Очерчивание экзистенциальной структуры бытия к концу служит разработке такого способа бытия присутствия, в каком оно как при­сутствие способно быть целым. Что уже и обыденное присутствие есть тоже к своему концу, т.е. постоянно, хоть и "бегло", разбира­ется со своей смертью, показывает, что этот конец, замыкающий и обусловливающий собою целость, не есть нечто, к чему присутствие приходит лишь напоследок при своем уходе из жизни. В присутст­вие как сущее к своему концу всегда уже втянуто то крайнее е щ е -н е его самого, до которого располагаются все другие. Потому фор­мальное заключение от еще-не присутствия, да еще онтологиче­ски неадекватно интерпретированного как недостача, к его неполно­те неверна. Феномен еще-не, выведенный из вперёд-себя, по­добно структуре заботы вообще, настолько не довод против воз­можности экзистентного бытия-целым, что это вперёд-себя впервые только и делает возможным такое бытие к концу. Проблема возможного бытия-целым сущего, какое мы всегда сами есть, оправданна, если забота как основоустройство присутствия "взаимосвязана" со смертью как крайней возможностью этого сущего.
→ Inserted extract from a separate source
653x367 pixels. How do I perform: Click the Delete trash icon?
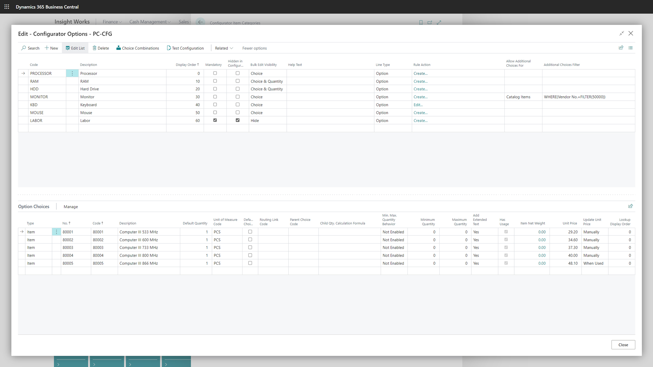(95, 48)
Вопрос остается между тем, довольно ли эта проблема уже и раз­работана Бытие к смерти основано в заботе. Как брошеное бытие-в-мире присутствие всегда уже вверено своей смерти. Сущее к своей смерти, оно умирает фактично, причем постоянно, пока не пришло к своему уходу из жизни. Присутствие умирает фактично, значит вместе с тем, что оно в своем бытии к смерти всегда уже так или так решилось. Обыденное падающее уклонение от нее есть несобственное бытие к смерти. Несобственность имеет основанием возможную собственность. Несобственностью отмечен способ быть, в какой присутствие может вложить себя и чаще всегда вложило, но в какой оно не обязательно и постоянно должно себя вложить. Поскольку присутствие экзистирует, оно определяется как сущее, какое оно есть, всегда из возможности какая оно само есть и какую понимает.

Способно ли присутствие его наиболее свою, безотносительную и не-обходимую, достоверную и как таковую неопределенную возможность также собственно и понимать, т.е. держаться в собственном бытии к своему концу? Пока это собственное бытие к смерти не вы­явлено и не определено онтологически, на экзистенциальной ин­терпретации бытия к концу лежит существенный изъян.

Собственное бытие к смерти означает экзистентную возможность присутствия. Эта онтическая бытийная способность должна быть опять же возможна онтологически. В чем экзистенциальные условия этой возможности? Как сделать ее саму доступной?